Das nordkasachische Karaganda ist in der gesamten Republik als ein ehemaliger Schmelztiegel intellektueller Tendenzen bekannt. Die Geschichte dahinter ist jedoch keine mondäne, sondern die um eines der größten Arbeitslager der ehemaligen Sowjetunion – das Karlag.
Fährt man von Almaty nach Astana, kommt man an Karaganda vorbei. Die Stadt mit rund einer halben Million Einwohnern liegt mitten in der zentralkasachischen Steppe und etwa drei Autostunden von Astana entfernt. Eigentlich gibt es in der Bergarbeiterstadt nicht viel zu erleben: Mit einem Spaziergang auf der Hauptstraße hat man das Wichtigste bereits gesehen und fragt man die Jugend, was man in Karaganda unternehmen könne, erhält man „nicht viel“ als Antwort. Für Ausländer mag die sowjetische Architektur der Stadt noch interessant sein. Karaganda wirkt wie aus der Zeit gefallen – ein Musterbeispiel sowjetischer Stadtplanung. Allerdings verirren sich nur wenige Touristen in die Stadt, und wenn nur, weil sie vom Karlag gehört haben.
Robin Roth arbeitet als Sprachassistent beim Sprachlernzentrum des Goethe-Instituts in Karaganda. Die „international community“ ist klein, man kennt sich. Aber Robin ist zufrieden: „In der Stadt gibt es alles Lebensnotwendige, sodass man auch als Deutscher da gut leben kann.“ Auch er bestätigt, dass die meisten Besucher wegen des Karlags in die Stadt kommen.
Das Museum beschönigt nichts
Das Karlag war der kasachstanische Teil des GULag-Systems und eines der größten Arbeitslager in der Sowjetunion. Circa eine Autostunde von Karaganda entfernt, im Ort Dolinka, erinnern eine Gedenkstätte und ein Museum an das grausame System. Das Lager wurde 1931 geöffnet. Ende der 1940er Jahre waren dort mehr als 65.000 Menschen untergebracht.

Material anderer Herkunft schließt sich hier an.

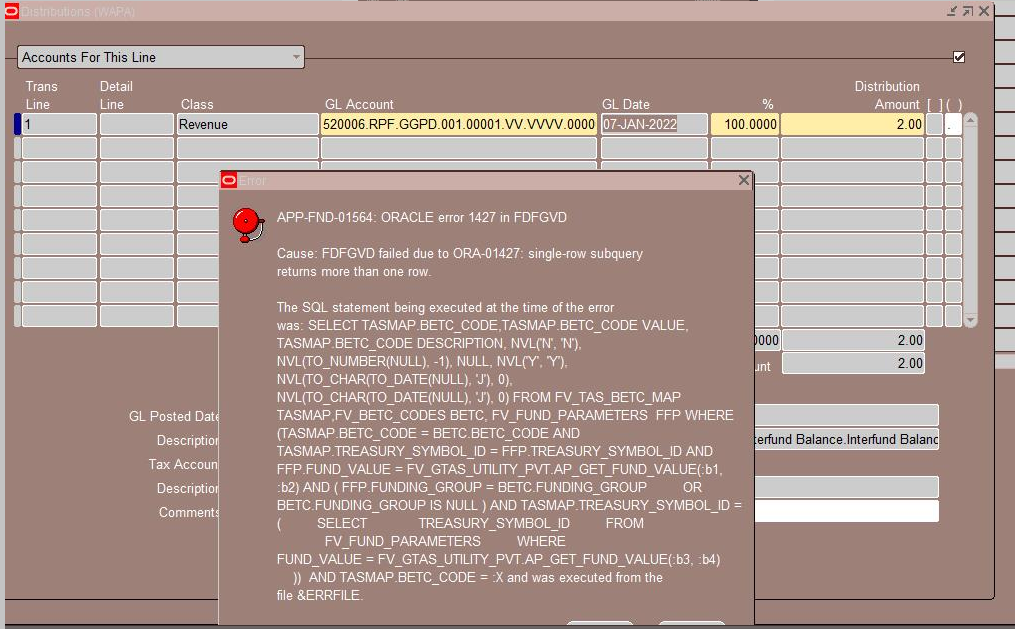
Task: Dismiss the Error dialog with its X button
Action: point(743,181)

Das Museum beschönigt nichts. Es präsentiert nicht nur die Geschichte sowie nüchterne Zahlen, die Gestaltung des Museums selbst ist bedrückend. Die Gänge erinnern an ein Gefängnis, die Wände sind rot, an die Decke sind Teile des Himmels gemalt, darüber ein Gitter. Bei einer Tour durch das Gebäude sieht man Gefängniszellen, persönliche Gegenstände und Briefe von Häftlingen, die Büros der Administration. Einzelne Räume des Museums erinnern an die verschiedenen Gruppen, die im Karlag gefangen waren: Künstler, Wissenschaftler, Gelehrte, die verschiedenen Nationalitäten, Frauen und Kinder, die im Sonderlager Alschir interniert waren.
Auch der Schriftsteller Alexander Solschenizyn, Autor von „Archipel Gulag“ war dort inhaftiert. Die meisten wurden zur Minen– und Feldarbeit abgestellt. Inhaftierte Wissenschaftler erforschten jedoch und entwickelten sogar neue Pflanzenarten. Das Museum informiert auch über die Subkulturen im Lager.
Kasachstan litt unter stalinistischem Terror
Die Deportationen nach Kasachstan werden ebenfalls thematisiert. Bereits 1936 und 1937 wurden vor allem Polen aus der Westukraine sowie Koreaner nach Kasachstan deportiert. Nach dem Ausbruch des Krieges in der Sowjetunion 1941 folgten Deutsche, Balten, Tataren sowie etliche andere Volksgruppen. Insgesamt wurde knapp ein halbe Million Deutsche nach Kasachstan deportiert. In Karaganda gab es zudem ein Sonderlager für deutsche Kriegsgefangene.
Das Museum zeigt auch die Geschichte Kasachstans und wie die Sowjetrepublik unter dem stalinistischen Terror litt. In Europa ist weitgehend unbekannt, dass der Holodomor zu Beginn der dreißiger Jahre nicht nur Millionen Ukrainer das Leben kostete, sondern auch rund zwei Millionen Kasachstaner in den Tod riss. 1959 wurde das Lager geschlossen. Danach wurde das Gebäude der Lagerverwaltung für administrative Aufgaben benutzt. 2001 eröffnete schließlich das Museum.
Nicht nur Geschichtsinteressierte sollten erwägen, Karaganda einen Besuch abzustatten. Die Überbleibsel aus der Sowjetzeit und das Karlag-Museum machen die Stadt zu einem Ziel, das Kasachstan von einer anderen Seite als die Metropolen Almaty und Astana zeigt.